It might be a door left open, a collar or harness that was just loose enough to wiggle out of, or something just exciting enough to provoke a normally calm dog into leaping a fence. The result is the same – a lost pet.
Much of the time, missing pets find their way home again. It might be through a kind soul who finds the animal and calls the phone number on its ID tag. It might be through an animal control officer who picks up the pet and takes it to a shelter where it can be housed safely until you can bring it home. Sometimes, a pet finds its own way home, if it hasn’t strayed too far.
What do you do when you realize your pet is lost?
- The first thing to do is call all local animal shelters – Linn County Dog Control, Safehaven Humane Society, and Heartland Humane Society. File a lost pet report so they can return your animal if it comes in. It’s not a bad idea to call the humane societies in Salem and Eugene, as pets close to the I-5 corridor have been known to hitch rides north or south. If you can, file the lost report in person. It will allow you to see the animals at the shelter and make sure that none is yours. This is more important if you have a popular kind of pet, such as a black labrador retriever or a tabby cat.
- Put an ad in the paper and keep an eye on the found pet ads. A friend of mine recently lost a dog and immediately placed an ad. When he got the paper the next morning, a found ad with their dog’s description was also running. He was reunited with his dog quickly.
- Call local veterinarians, especially emergency clinics like Williamette Veterinary Clinic in Corvallis, which is open 24 hours. It’s possible that your pet was injured while it was out, and a good samaritan took it for medical care.
- Put up posters. A good, clear photo of your pet with your contact information and the offer of a small reward may help. Post your fliers in local stores and community areas.
- Ask the neighborhood kids to keep a lookout. Often, children are more observant than adults, especially when it comes to animals. If there is a school nearby, ask if you can post a notice there.
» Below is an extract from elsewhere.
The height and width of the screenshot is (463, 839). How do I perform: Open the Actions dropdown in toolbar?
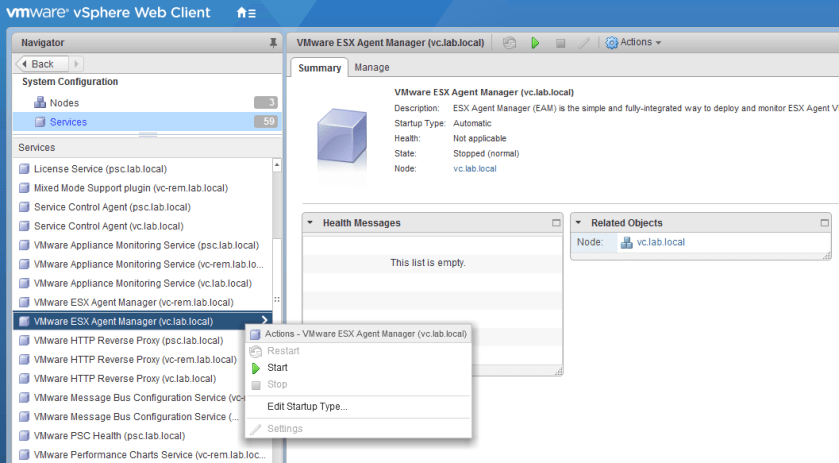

As well, small rewards help motivate kids to search.
- Walk around your neighborhood and knock on doors. Sometimes you may have to go a distance away. Cats will wander several blocks, and some breeds of dogs like terriers and sighthounds can run for quite a ways before realizing they are far from home.
If you have never lost a pet, consider yourself lucky – and perhaps overdue. Even indoor-only animals can get outside, and those animals have little experience in taking care of themselves away from home. Take preventative measures, such as using permanent identification.
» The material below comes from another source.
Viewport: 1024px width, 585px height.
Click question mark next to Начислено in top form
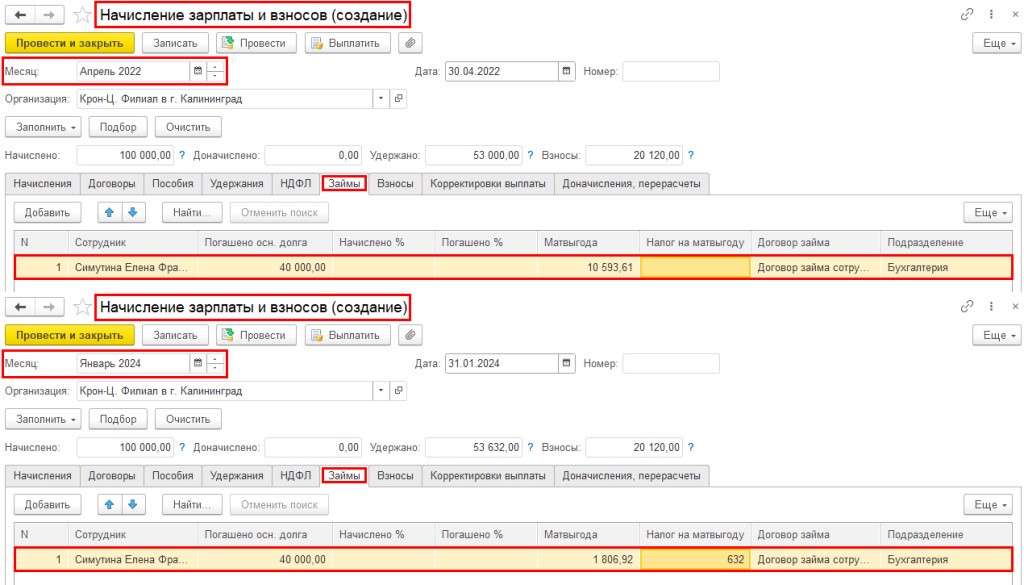tap(182, 155)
I recommend that every pet owner have his or her animals microchipped. The procedure involves placing a small, weak transmitter that is about the size of a grain of rice under the skin. When taken to a vet clinic or humane society, the animal will be scanned with a device that looks much like a grocery store check-out pricer. If a microchip is present, a number will appear on the scanner. The microchip registry will look up the number and provide corresponding contact information for the owner. (A word of caution – don’t forget to change your contact information with the microchip registry if you move. Outdated addresses and disconnected phone numbers don’t do anyone any good.)
Microchipping can be done at your vet’s office for around $40. Call your personal vet for an exact price. If your pet is not current on its vaccinations, now is a good time to get that updated and get a microchip. An animal that gets lost is at higher risk of picking up common diseases, and the vaccine provides a measure of safety against that.
What about if you find a pet? If the animal can be safely approached, try to get near enough to find an ID tag. When you have any concerns about your ability to get close to the animal, don’t do it. Call your local animal control office and report the stray pet.
If the pet is friendly, check for identification and call the owner. You may have a place where the pet can stay until the owner can pick it up, which is always kind. If you cannot house the pet for any length of time, even in a fenced yard, on a back porch, or in a garage, then take it to the nearest humane society. The owner will have to pay a boarding fee to retrieve his or her animal, and the facility will have to do all the paperwork and work to admit the animal even if it will be picked up in a couple hours, so do this only when the owner absolutely cannot be contacted or is not able to retrieve the pet in a reasonable time.